The children with Pete and Fr. Gerry Despond

The development of peoples depends, above all, on recognition that the human race is a single family working together in true communion, not simply a group of subjects who happen to live side by side.

For 92 years, Columban missionaries have lived and worked side by side with people who have been socially, politically, economically and religiously oppressed for decades, often centuries, through no fault of their own. And, nowhere is Columban commitment to living side by side and working together more evident than in the community chapels in Peru.

Columban Father Ed O’Connell, who currently is living and working in Peru, noted that temporary chapels are often built when an area is first evangelized. These chapels provide a focal point, a beginning for the new Christian community. In areas where so many people are without reliable transportation, a chapel within walking distance is necessary to build faith communities, to serve the people and to encourage more active lay participation.

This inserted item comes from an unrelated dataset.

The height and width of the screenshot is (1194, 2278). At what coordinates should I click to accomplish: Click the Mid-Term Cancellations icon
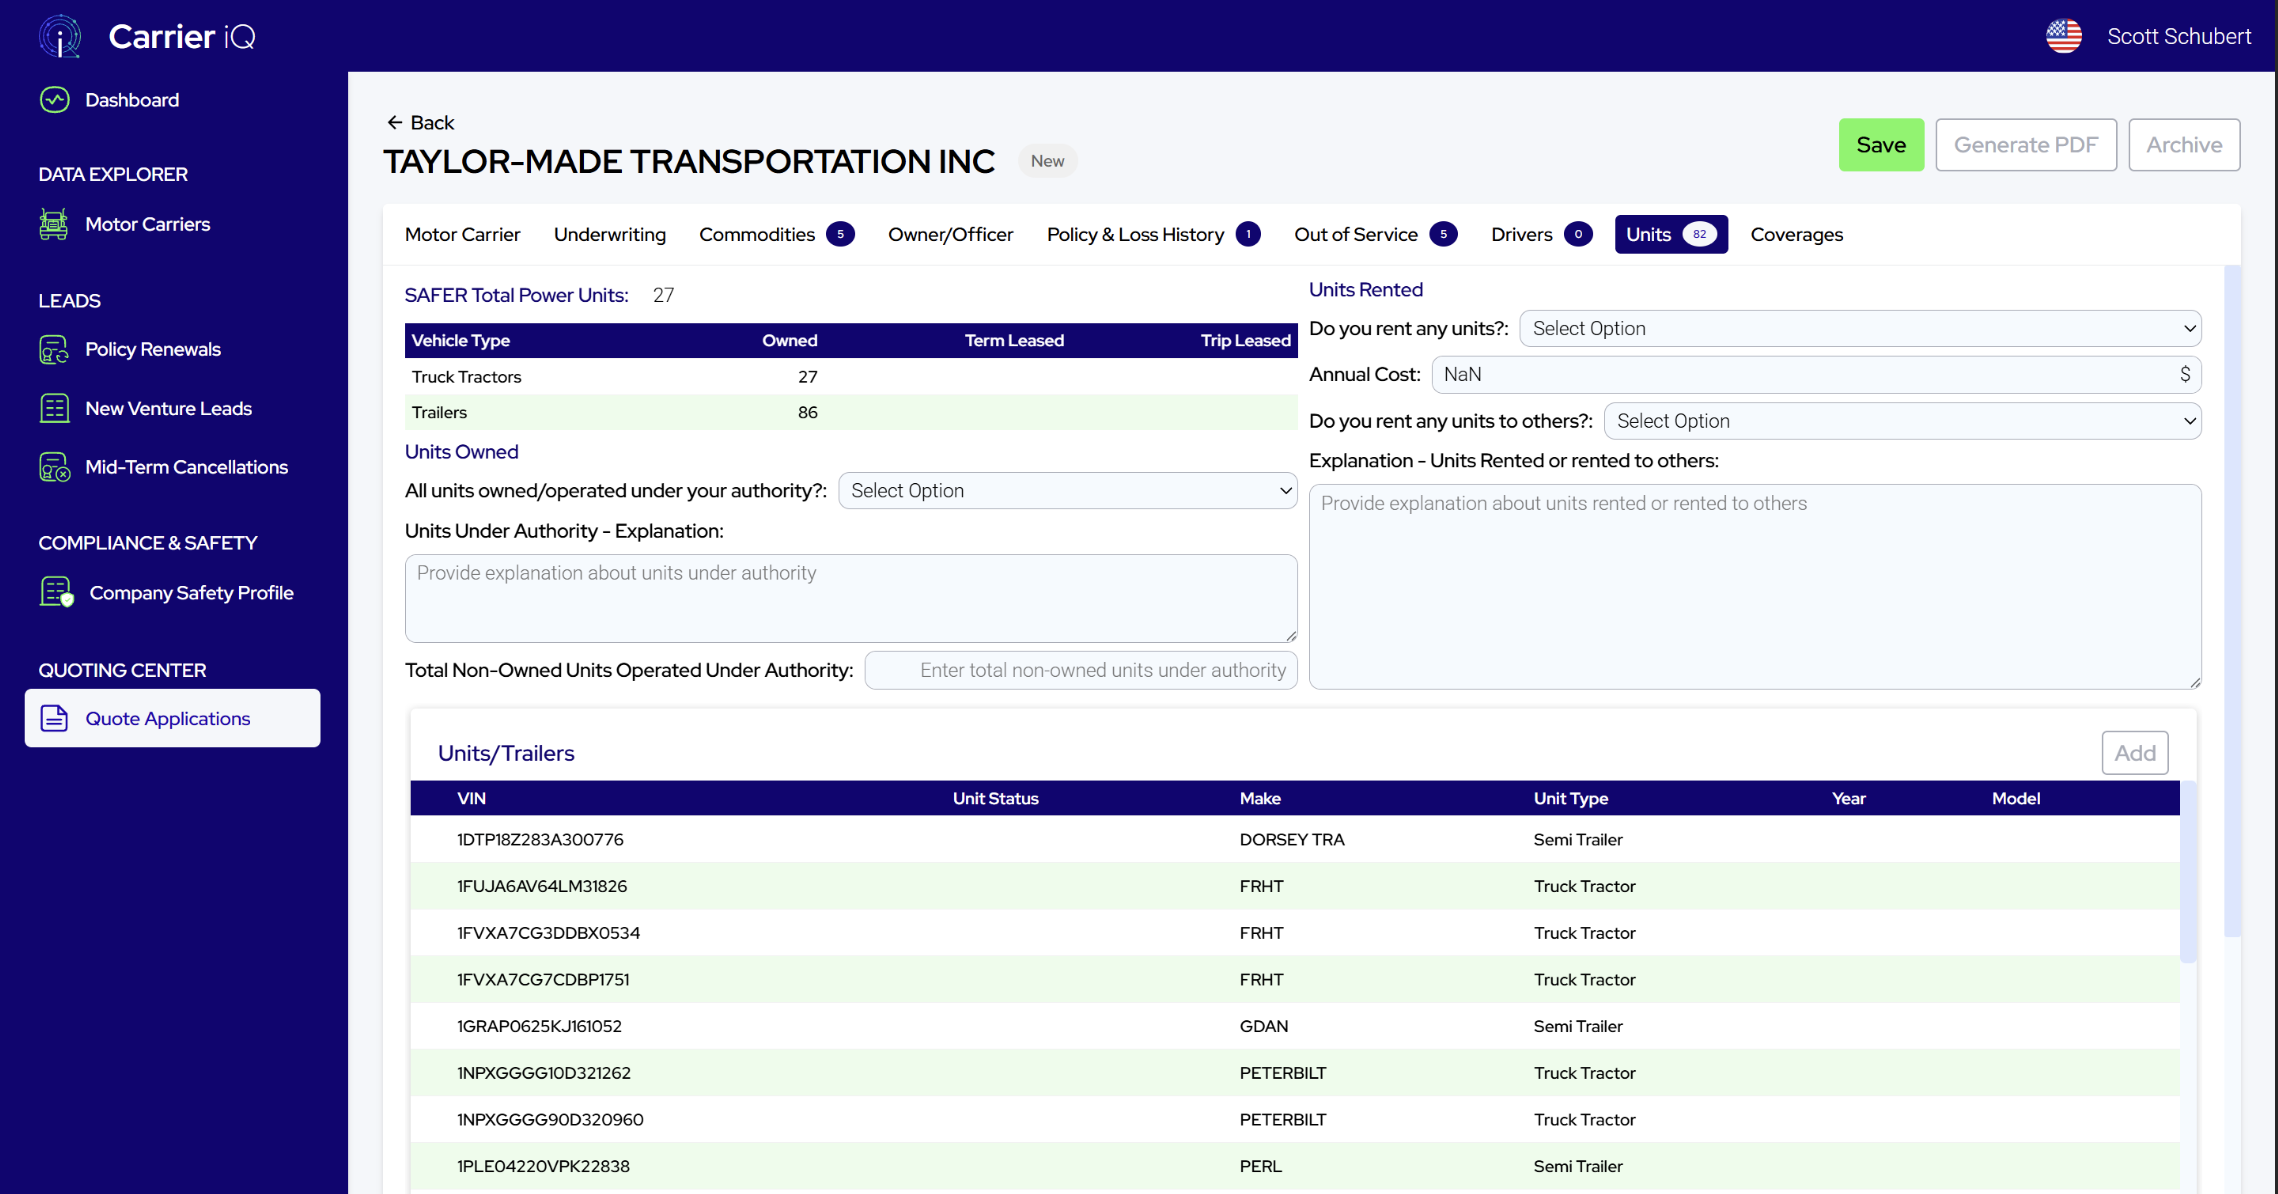(54, 467)
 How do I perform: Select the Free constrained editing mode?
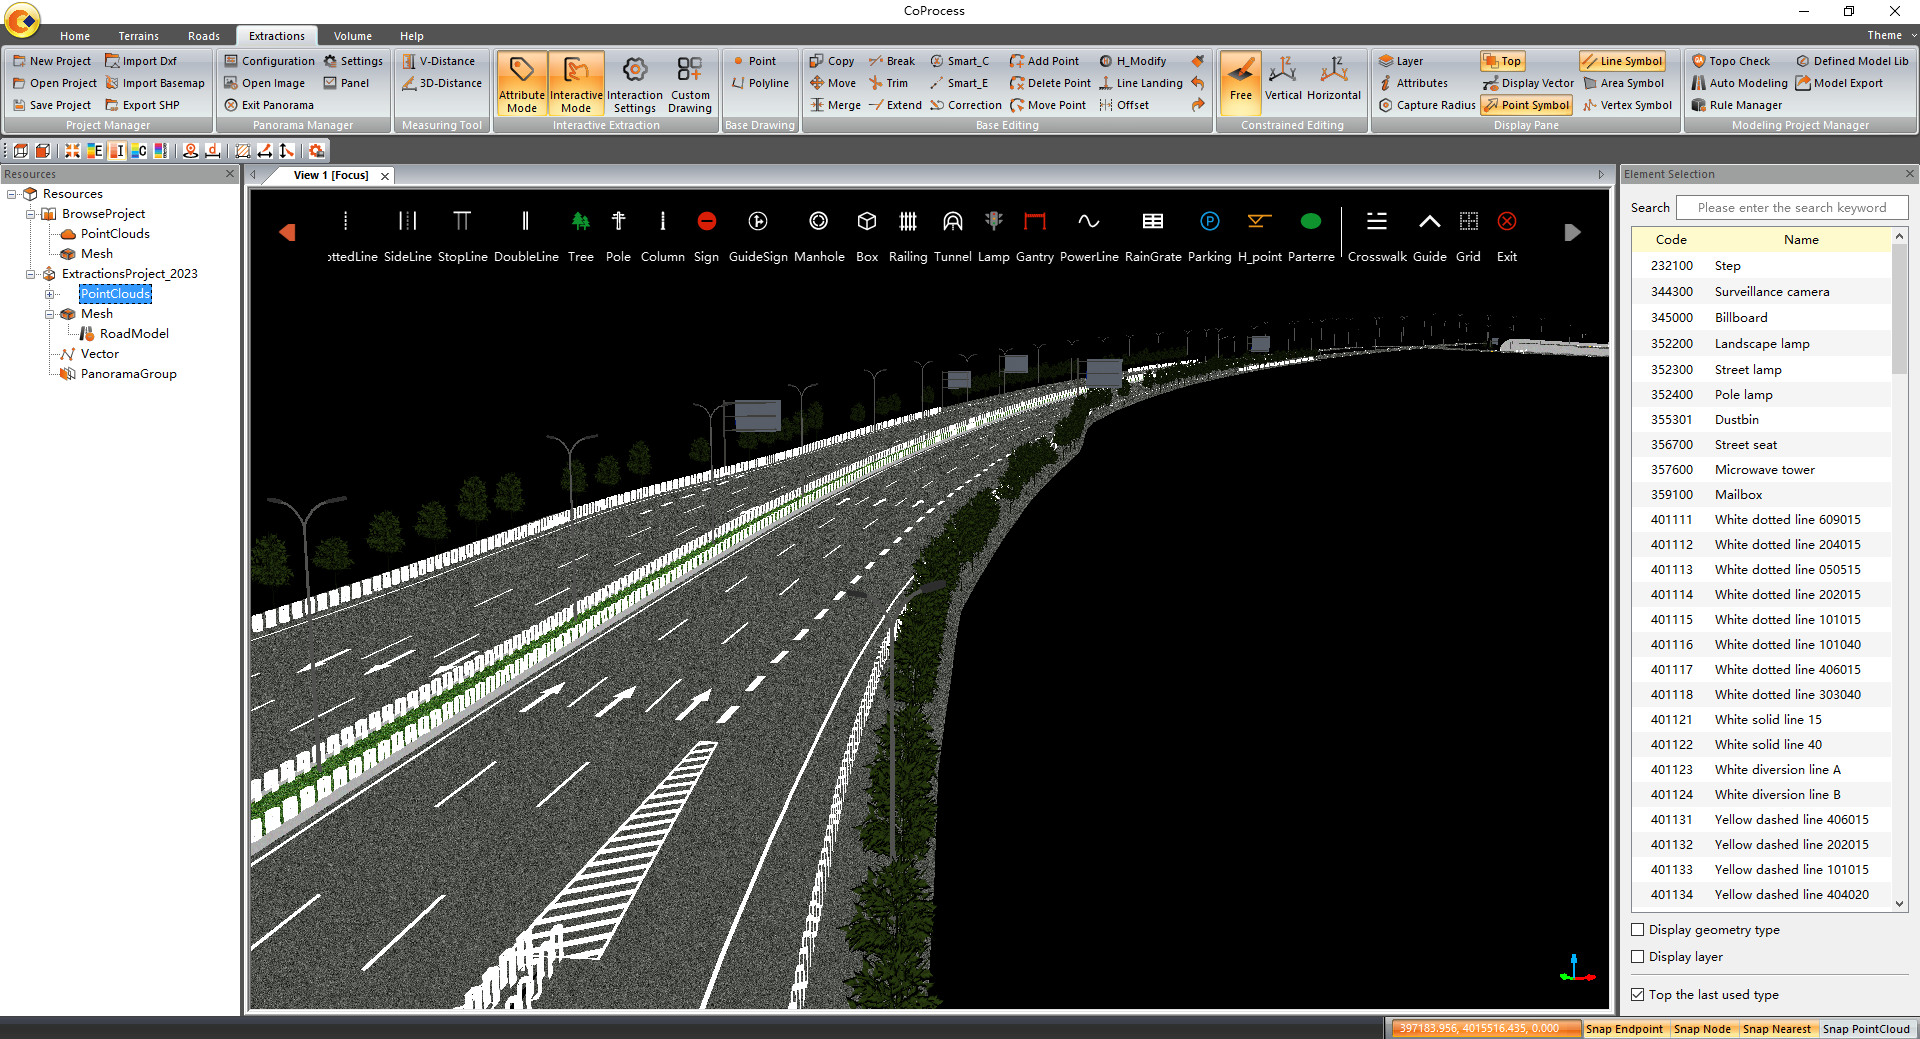click(x=1240, y=83)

After a few years, more permanent structures are built for the communities. While most of the funding comes from generous benefactors, the local faith community provides the labor and some of the building materials. Working together, building their places of worship and outreach, strengthens the community’s bonds and their commitments to the Church and one another.

Project Mission

In early 2010, Fr. Ed began a project to build more chapels and expand their existing programs since the parishes are growing and spreading out over wider and outlying areas. With more than 60,000 Catholics in the area, more chapels and more services are needed. The chapels and their halls become meeting places for the community offering youth and healthcare services. The lay leadership teams are growing and taking on more responsibilities in the area of social issues. With such a wide pastoral presence, we are able to invite more people to hear the Good News and live and work together in true communion.

The chapels in Peru are good examples of a faith community living and worshipping together. We are part of the infinite family of God, and it is together that we make a difference.

Funding and Stability

Given the economic poverty of the people we serve in Peru, most of the monetary funding comes from our generous benefactors. Although the community is unable to fund the project, they provide something just as important, the time and the labor to build the chapels. Once the building materials have been purchased, the community does the rest. They ready the building site, clearing away any debris.

Once the site is ready, they start building the chapel – brick by brick, board by board. Anyone who has labored over a project, from a do it yourself home repair to knitting a sweater or scarf to mastering a new recipe in the kitchen knows the immense pleasure and satisfaction that comes from investing personal time and effort into a project. The local community invests in their future through the sweat of their brows and the calluses on their hands.